We interact with the world through multiple senses, including vision, hearing, physical interaction and etc. In the era of Artificial Intelligence (AI), we aim to let AI acquire such abilities that understanding and interacting with the real world from a multimodality perspective, towards delivering robust machine learning based solutions for specific tasks.
In this talk, Mr Wei would share a series of work done in their group, from a single modality based location tracking system to a sensor-fusion based localisation solution, all achieved by end-to-end machine learning techniques without human intuition.

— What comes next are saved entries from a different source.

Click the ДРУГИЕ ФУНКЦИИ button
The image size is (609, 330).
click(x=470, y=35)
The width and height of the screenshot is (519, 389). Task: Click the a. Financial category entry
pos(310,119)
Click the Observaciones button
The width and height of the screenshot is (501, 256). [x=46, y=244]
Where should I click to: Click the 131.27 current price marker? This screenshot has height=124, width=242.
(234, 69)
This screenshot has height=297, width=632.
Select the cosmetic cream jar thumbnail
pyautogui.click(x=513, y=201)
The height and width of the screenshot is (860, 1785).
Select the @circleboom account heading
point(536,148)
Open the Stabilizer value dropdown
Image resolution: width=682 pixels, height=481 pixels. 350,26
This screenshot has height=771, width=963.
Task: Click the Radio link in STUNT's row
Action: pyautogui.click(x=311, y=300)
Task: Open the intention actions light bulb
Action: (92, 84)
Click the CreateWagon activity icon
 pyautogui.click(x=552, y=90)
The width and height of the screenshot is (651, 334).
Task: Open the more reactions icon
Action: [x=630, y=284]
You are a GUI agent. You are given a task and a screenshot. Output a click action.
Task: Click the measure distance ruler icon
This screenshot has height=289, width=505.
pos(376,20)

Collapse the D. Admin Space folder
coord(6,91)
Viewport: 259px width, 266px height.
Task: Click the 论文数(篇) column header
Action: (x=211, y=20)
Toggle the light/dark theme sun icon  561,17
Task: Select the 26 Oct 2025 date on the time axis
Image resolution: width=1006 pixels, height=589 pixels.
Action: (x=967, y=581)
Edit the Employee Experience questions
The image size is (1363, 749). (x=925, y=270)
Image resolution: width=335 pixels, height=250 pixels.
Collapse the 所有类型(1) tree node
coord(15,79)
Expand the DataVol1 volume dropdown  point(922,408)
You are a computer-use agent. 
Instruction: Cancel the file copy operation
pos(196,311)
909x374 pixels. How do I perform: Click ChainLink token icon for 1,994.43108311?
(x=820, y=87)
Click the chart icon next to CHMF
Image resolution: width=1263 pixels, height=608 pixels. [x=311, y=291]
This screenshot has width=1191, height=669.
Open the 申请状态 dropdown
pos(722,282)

Mr Xijia Wei is currently a PhD student at University College London (UCL) under the supervision of Prof. Nadia Berthouze and Dr Youngjun Cho. He focuses on sensor-fusion based ubiquitous computing. He specialises in multimodal machine learning that allows models automatically learn communicative features from multisensory data without human intervention to make robust inferences under various real-life scenarios. Prior to joining UCL, Mr Wei studied Artificial Intelligence (MSc) under the supervision of Dr Valentin Radu and Electronics and Electrical Engineering (BEng), supervised by Prof. Tughrul Arslan, both at the University of Edinburgh, Scotland. Beyond academia, in the past four years, Mr Wei has worked both in the industry and at research institutes, as a Tech Lead for developing machine learning systems in the field of localisation, healthcare and FinTech.